Lanthanum Oxide Nanopowder (La2O3, 99.99%, high purity, 18nm)

Technical Specifications

1. Product Name: Lanthanum Oxide Nanopowder
   • Chemical Formula: La₂O₃ (Lanthanum(III) Oxide)
   • CAS Number: 1312-81-8
2. Purity
   • Grade: 99.99% (high purity)
   • Impurities: ≤0.01% (trace elements and other oxides)
3. Particle Size
   • Average Size: ~18 nm
   • Particle Size Distribution: Verified using SEM (Scanning Electron Microscopy) or TEM (Transmission Electron Microscopy)
4. Morphology
   • Shape: Near-spherical or irregular particles with uniform distribution
   • Surface Area: High, due to nanoscale size, enhancing reactivity and surface interactions
5. Crystal Structure
   • Phase: Cubic
6. Physical and Chemical Properties
   • Color: White to off-white powder
   • Density: ~6.5 g/cm³
   • Melting Point: ~2,400 °C
   • Thermal Stability: Stable under high temperatures
   • Electrical Properties: Insulating with high dielectric constant
   • Solubility: Insoluble in water but soluble in acids
7. Packaging and Storage
   • Standard Packaging: Sealed in airtight, moisture-resistant containers to prevent contamination and agglomeration
   • Storage Conditions: Store in a cool, dry place; avoid prolonged exposure to air and moisture
   • Shelf Life: Stable under proper storage conditions
8. Safety and Handling
   • Hazards:
     • Lanthanum oxide dust may irritate the respiratory system, skin, and eyes if inhaled or exposed.
     • Not highly toxic but should be handled with care to avoid exposure to airborne dust.
   • Recommended Protective Measures:
     • Use PPE (e.g., gloves, goggles, and dust masks).
     • Handle in a ventilated area to minimize airborne particle exposure.

Applications

1. Catalysis
   • Chemical Catalysis: Lanthanum oxide is utilized in various catalytic reactions, including reforming and hydrogenation reactions, due to its high surface area and stability.
   • Environmental Catalysis: Applied in catalytic converters for the automotive industry, where it helps reduce harmful emissions.
2. Energy Storage and Conversion
   • Batteries: Investigated for use in advanced battery technologies, including lithium-ion and solid-state batteries, to improve energy density and stability.
   • Fuel Cells: Used in fuel cells as an electrolyte material due to its high ionic conductivity and thermal stability.
3. Optical Applications
   • Optical Coatings: Lanthanum oxide is used in optical coatings due to its high refractive index and transparency in the visible and infrared spectra.

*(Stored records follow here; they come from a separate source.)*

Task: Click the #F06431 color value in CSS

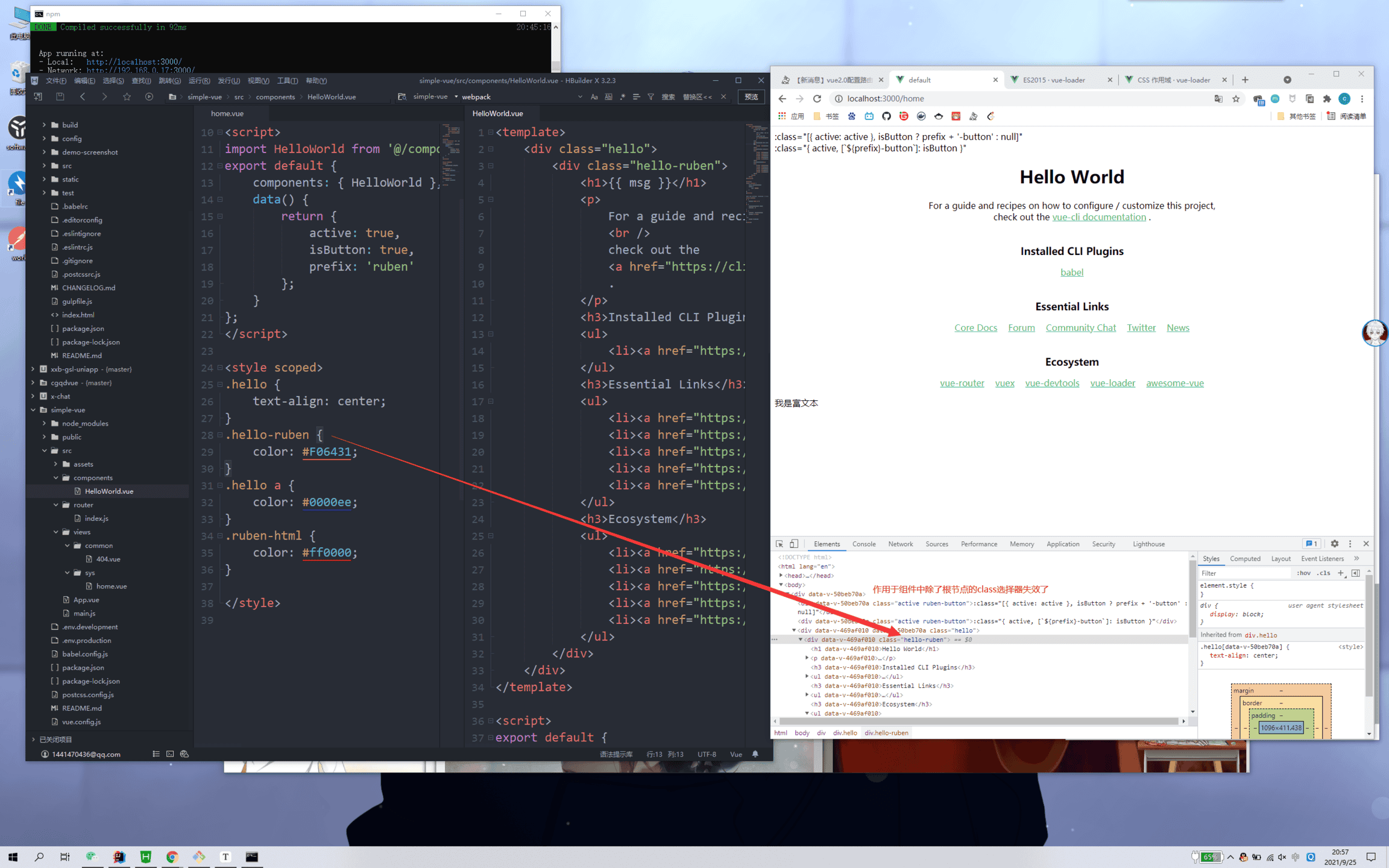Action: point(326,451)
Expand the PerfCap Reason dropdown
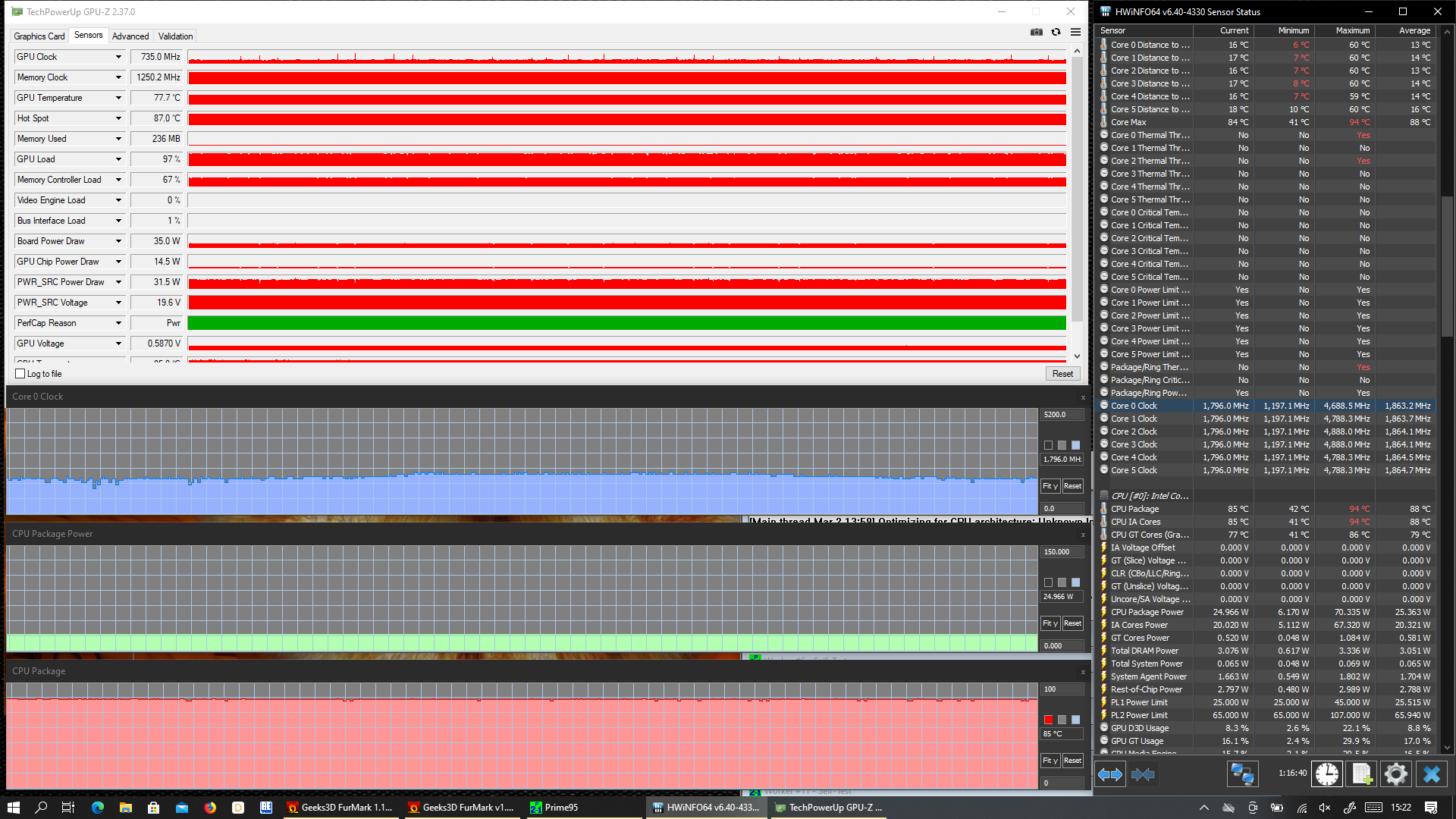 (x=118, y=323)
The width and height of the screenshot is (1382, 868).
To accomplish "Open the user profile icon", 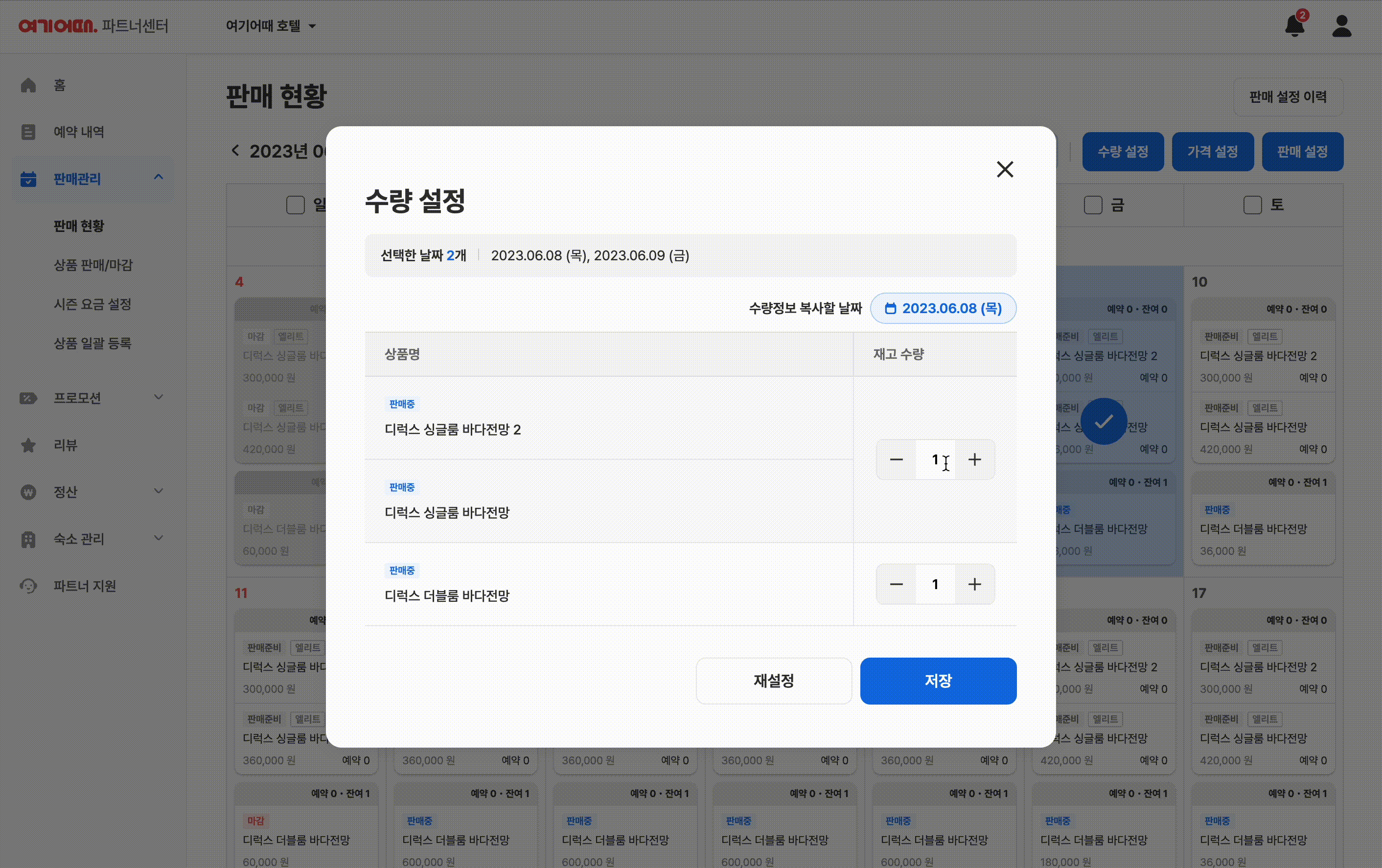I will pos(1341,26).
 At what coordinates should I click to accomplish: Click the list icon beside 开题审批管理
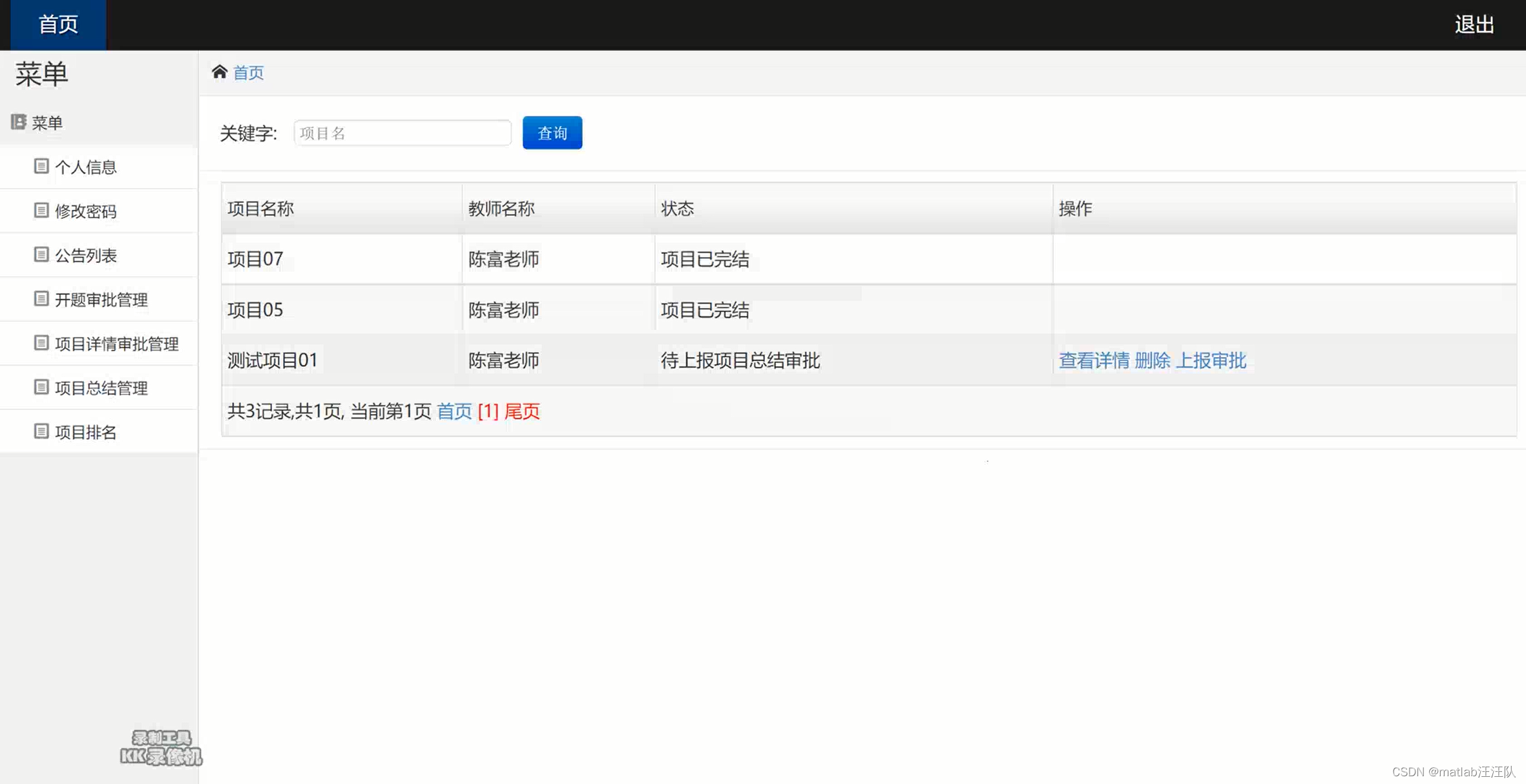41,299
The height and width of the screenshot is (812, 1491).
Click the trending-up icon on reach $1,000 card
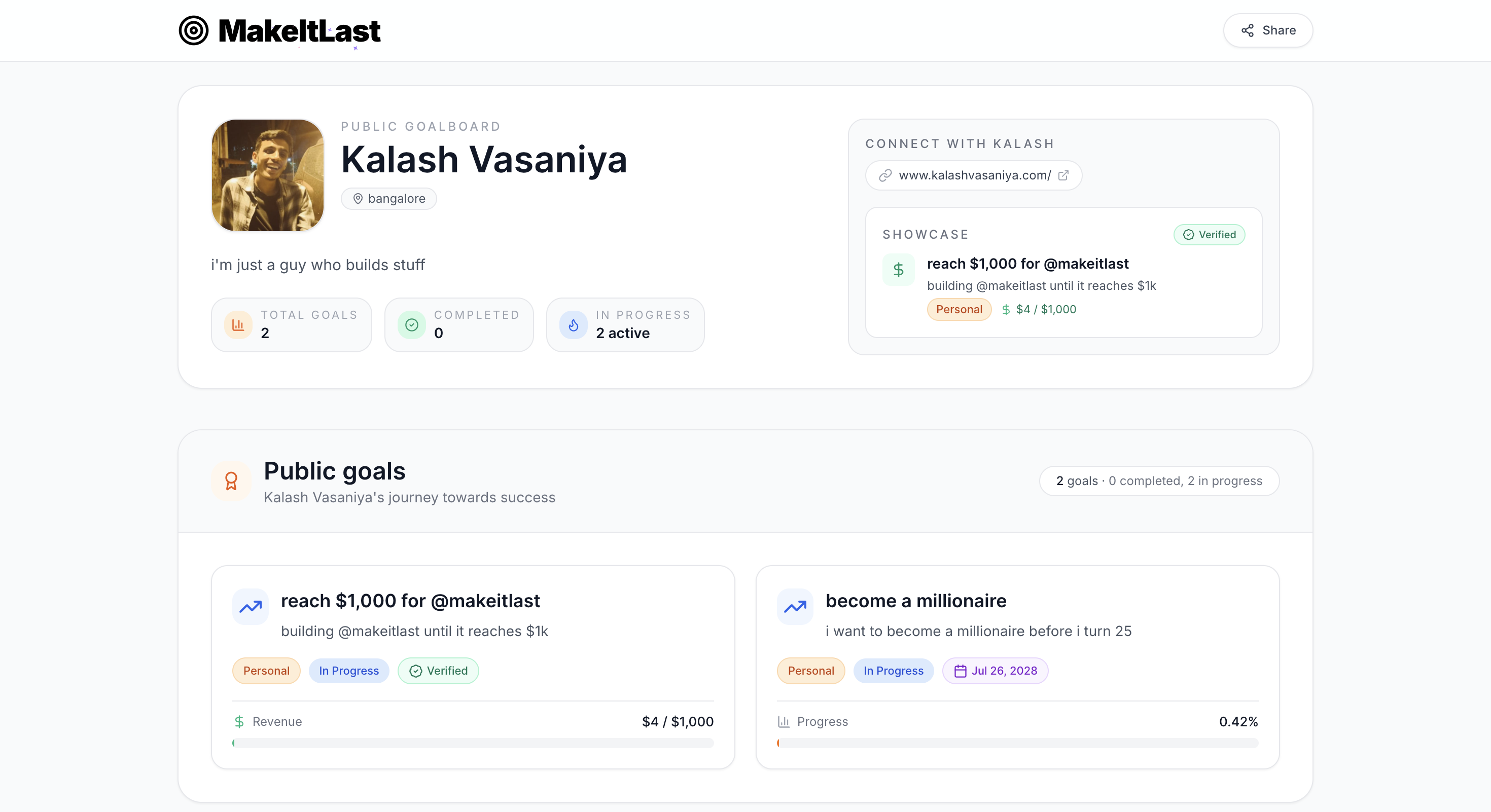pyautogui.click(x=250, y=606)
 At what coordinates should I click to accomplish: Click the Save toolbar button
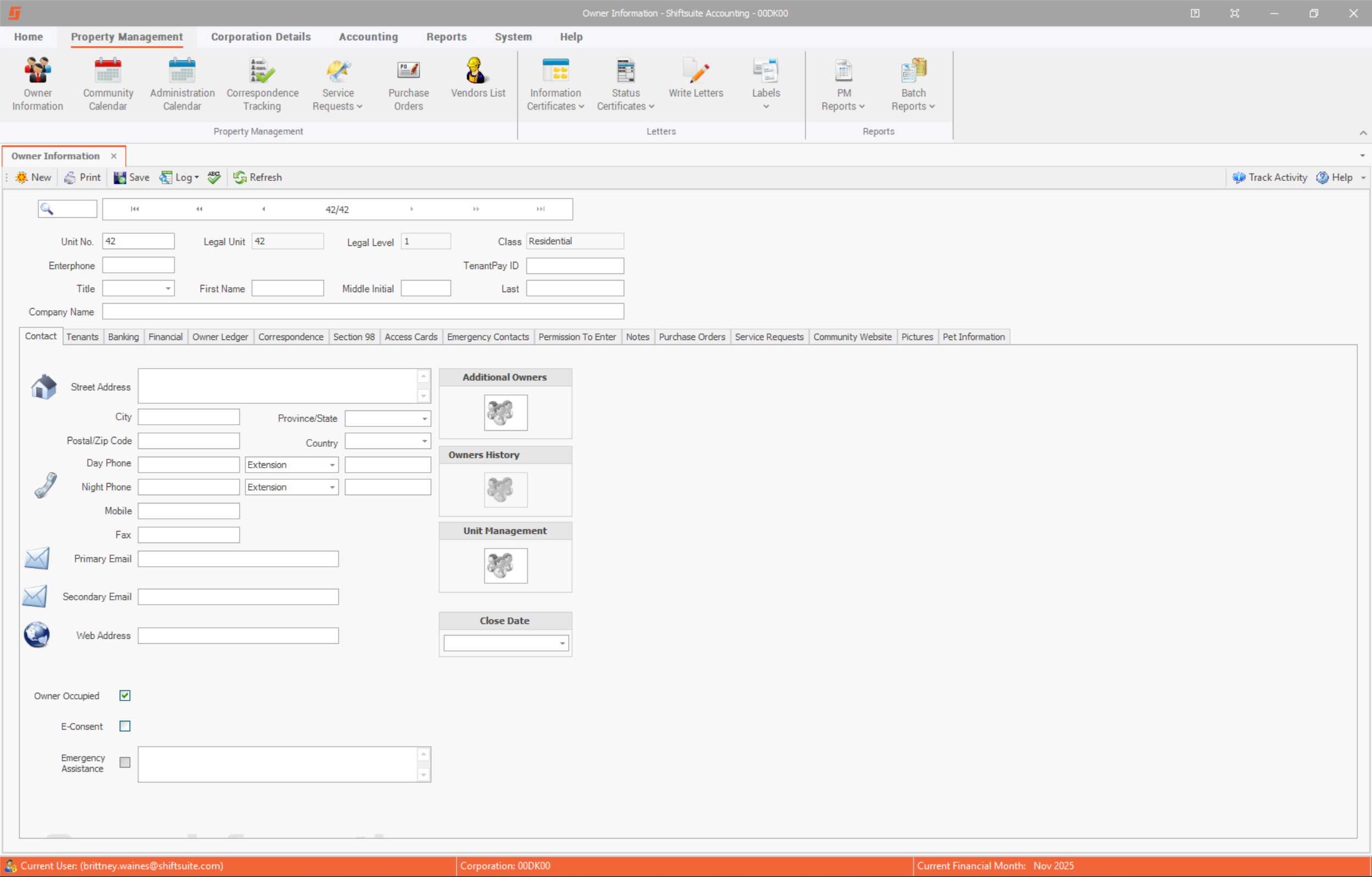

It is applied in lenses, mirrors, and optical devices.
   • Phosphors: It is used in the production of phosphors for displays, lighting, and lasers.
4. Semiconductor and Electronics
   • Dielectric Materials: Lanthanum oxide is used in high-performance capacitors, transistors, and integrated circuits due to its high dielectric constant and insulating properties.
   • Insulating Layer: It is applied as an insulating material in advanced semiconductor devices, particularly for high-k dielectrics.
5. Nanocomposites
   • Reinforcement Material: Enhances the mechanical, thermal, and electrical properties of composite materials in ceramics, polymers, and metals.
   • Functional Additives: Used to improve the overall performance of nanocomposites, particularly for structural applications and energy storage.
6. Biomedical Applications
   • Drug Delivery: Lanthanum oxide is studied for its potential as a carrier for targeted drug delivery systems, leveraging its nanoscale properties for improved bioavailability.
   • Imaging: It can be used as a contrast agent in imaging techniques, particularly for X-ray or CT imaging, due to its high atomic number.
7. Nuclear Applications
   • Nuclear Reactors: Lanthanum oxide is used in nuclear reactor technology as a neutron absorber or moderator due to its high thermal stability and neutron-scattering properties.
   • Radiation Shielding: It is explored for use in radiation shielding applications due to its ability to absorb and reduce radiation exposure.
8. Research and Development
   • Material Science: Extensively studied for its unique properties and applications in high-performance materials, such as in energy systems, catalysis, and optics.
   • Prototype Development: Applied in experimental setups for the development of next-generation technologies in electronics, energy storage, and environmental systems.

Key Features

• High Purity (99.99%): Ensures exceptional performance in sensitive applications, especially in electronics, catalysis, and biomedical fields.
• Nanoscale Size (18 nm): Provides high surface area and reactivity for advanced applications, enhancing efficiency in energy storage, catalysis, and optical systems.
• High Thermal and Chemical Stability: Ideal for high-temperature applications, including energy systems, nuclear reactors, and advanced materials.